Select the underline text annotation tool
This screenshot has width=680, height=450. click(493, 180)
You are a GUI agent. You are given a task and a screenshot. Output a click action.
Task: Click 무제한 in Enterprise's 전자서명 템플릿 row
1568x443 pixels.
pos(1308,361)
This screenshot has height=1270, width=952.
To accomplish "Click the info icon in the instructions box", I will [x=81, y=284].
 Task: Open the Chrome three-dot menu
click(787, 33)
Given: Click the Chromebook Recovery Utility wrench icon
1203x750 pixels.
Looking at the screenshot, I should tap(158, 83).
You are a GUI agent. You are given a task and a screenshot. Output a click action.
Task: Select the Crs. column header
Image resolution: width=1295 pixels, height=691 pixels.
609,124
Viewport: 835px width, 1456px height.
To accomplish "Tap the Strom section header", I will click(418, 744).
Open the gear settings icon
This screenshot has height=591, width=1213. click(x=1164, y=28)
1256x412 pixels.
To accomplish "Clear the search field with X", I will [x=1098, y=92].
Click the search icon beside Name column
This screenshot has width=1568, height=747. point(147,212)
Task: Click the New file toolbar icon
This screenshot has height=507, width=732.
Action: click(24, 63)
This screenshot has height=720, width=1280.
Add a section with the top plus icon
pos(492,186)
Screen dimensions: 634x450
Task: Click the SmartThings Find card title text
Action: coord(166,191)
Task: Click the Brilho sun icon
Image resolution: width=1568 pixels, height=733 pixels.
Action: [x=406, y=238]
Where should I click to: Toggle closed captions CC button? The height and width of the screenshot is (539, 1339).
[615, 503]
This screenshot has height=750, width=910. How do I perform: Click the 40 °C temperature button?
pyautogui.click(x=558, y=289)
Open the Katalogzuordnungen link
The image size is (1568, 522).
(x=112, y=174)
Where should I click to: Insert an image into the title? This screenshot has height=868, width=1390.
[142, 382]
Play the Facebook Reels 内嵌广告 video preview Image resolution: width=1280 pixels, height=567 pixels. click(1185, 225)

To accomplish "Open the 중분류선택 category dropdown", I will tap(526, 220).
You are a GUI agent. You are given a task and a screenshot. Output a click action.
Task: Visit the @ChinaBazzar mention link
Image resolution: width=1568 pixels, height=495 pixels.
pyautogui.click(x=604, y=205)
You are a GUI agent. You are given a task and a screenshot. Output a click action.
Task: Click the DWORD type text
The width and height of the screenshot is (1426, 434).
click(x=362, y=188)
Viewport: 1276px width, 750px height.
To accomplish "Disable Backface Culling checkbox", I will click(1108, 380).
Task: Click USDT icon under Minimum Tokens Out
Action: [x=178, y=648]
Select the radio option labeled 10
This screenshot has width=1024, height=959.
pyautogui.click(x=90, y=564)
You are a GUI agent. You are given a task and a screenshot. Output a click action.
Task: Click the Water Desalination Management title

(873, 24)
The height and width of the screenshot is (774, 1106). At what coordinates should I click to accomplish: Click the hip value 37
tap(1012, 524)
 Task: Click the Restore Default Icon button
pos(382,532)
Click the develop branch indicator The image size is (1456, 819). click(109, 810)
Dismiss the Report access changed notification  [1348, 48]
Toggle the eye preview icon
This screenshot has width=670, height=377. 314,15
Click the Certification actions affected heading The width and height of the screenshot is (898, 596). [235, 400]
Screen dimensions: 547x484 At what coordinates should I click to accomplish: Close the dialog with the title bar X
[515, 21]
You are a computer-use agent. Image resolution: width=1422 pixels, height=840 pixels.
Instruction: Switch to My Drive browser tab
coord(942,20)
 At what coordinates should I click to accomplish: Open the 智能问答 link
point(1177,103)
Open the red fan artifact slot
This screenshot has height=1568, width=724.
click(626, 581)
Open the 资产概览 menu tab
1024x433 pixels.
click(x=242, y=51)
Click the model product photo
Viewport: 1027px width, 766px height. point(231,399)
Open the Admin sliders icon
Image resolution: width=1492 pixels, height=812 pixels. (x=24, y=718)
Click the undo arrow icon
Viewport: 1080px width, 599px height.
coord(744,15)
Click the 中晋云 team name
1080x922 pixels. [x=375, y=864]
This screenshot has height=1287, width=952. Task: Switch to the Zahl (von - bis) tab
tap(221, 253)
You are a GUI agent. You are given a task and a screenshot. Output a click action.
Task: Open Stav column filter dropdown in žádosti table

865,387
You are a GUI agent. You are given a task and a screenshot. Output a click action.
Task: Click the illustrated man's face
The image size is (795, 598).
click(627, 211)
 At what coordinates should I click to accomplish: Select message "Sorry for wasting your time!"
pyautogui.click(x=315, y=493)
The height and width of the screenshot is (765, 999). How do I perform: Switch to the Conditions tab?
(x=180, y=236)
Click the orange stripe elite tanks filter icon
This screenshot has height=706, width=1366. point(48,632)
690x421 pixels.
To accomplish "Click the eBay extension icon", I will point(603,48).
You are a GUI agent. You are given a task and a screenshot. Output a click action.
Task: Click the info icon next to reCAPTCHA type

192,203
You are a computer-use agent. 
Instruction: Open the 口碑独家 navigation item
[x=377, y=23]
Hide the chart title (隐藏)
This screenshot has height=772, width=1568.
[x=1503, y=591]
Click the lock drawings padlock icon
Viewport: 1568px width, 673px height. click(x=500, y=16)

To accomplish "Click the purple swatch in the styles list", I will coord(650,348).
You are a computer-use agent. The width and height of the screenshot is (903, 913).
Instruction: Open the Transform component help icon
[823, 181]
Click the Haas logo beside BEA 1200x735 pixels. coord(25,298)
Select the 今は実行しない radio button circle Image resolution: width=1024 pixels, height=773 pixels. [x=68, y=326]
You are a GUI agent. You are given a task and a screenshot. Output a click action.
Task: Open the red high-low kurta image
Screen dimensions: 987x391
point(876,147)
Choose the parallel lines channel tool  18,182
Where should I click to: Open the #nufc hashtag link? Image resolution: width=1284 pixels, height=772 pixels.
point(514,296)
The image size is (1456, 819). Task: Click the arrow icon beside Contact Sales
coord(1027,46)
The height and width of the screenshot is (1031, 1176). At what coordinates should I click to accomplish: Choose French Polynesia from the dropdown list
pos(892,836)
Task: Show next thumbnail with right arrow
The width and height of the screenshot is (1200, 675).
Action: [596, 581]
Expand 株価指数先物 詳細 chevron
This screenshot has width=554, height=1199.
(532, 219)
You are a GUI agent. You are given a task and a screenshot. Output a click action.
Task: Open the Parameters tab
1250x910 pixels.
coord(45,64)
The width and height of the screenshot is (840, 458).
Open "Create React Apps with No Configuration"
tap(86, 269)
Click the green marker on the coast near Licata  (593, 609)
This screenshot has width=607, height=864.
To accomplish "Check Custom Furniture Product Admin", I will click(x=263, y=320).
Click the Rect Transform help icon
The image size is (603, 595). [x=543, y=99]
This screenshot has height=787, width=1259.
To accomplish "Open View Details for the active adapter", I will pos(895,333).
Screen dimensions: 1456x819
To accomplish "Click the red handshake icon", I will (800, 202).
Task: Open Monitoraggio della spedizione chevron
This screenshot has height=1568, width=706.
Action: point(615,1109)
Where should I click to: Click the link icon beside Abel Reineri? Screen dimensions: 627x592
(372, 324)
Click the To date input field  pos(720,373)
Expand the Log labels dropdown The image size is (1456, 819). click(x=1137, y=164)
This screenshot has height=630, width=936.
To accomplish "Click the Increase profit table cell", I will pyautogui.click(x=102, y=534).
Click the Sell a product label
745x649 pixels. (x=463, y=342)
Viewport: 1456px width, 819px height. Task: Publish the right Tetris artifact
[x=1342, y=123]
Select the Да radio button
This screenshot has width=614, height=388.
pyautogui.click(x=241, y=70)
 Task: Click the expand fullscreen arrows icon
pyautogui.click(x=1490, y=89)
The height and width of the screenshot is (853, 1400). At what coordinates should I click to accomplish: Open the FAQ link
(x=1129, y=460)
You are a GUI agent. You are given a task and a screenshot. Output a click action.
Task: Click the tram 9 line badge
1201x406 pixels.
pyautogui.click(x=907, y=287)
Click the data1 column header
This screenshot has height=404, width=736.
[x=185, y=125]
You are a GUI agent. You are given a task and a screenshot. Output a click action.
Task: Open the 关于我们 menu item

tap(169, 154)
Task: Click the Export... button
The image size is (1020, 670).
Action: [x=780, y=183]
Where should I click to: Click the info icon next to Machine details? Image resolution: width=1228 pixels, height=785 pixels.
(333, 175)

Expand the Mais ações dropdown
□ □ □ □ □ □ □
● Problem statement:
From the lines above, copy every line that contains the string "column". Case counts.

● Solved exercise:
Task: Select the Crs. column header
Click the search icon beside Name column
Task: Open Stav column filter dropdown in žádosti table
Click the data1 column header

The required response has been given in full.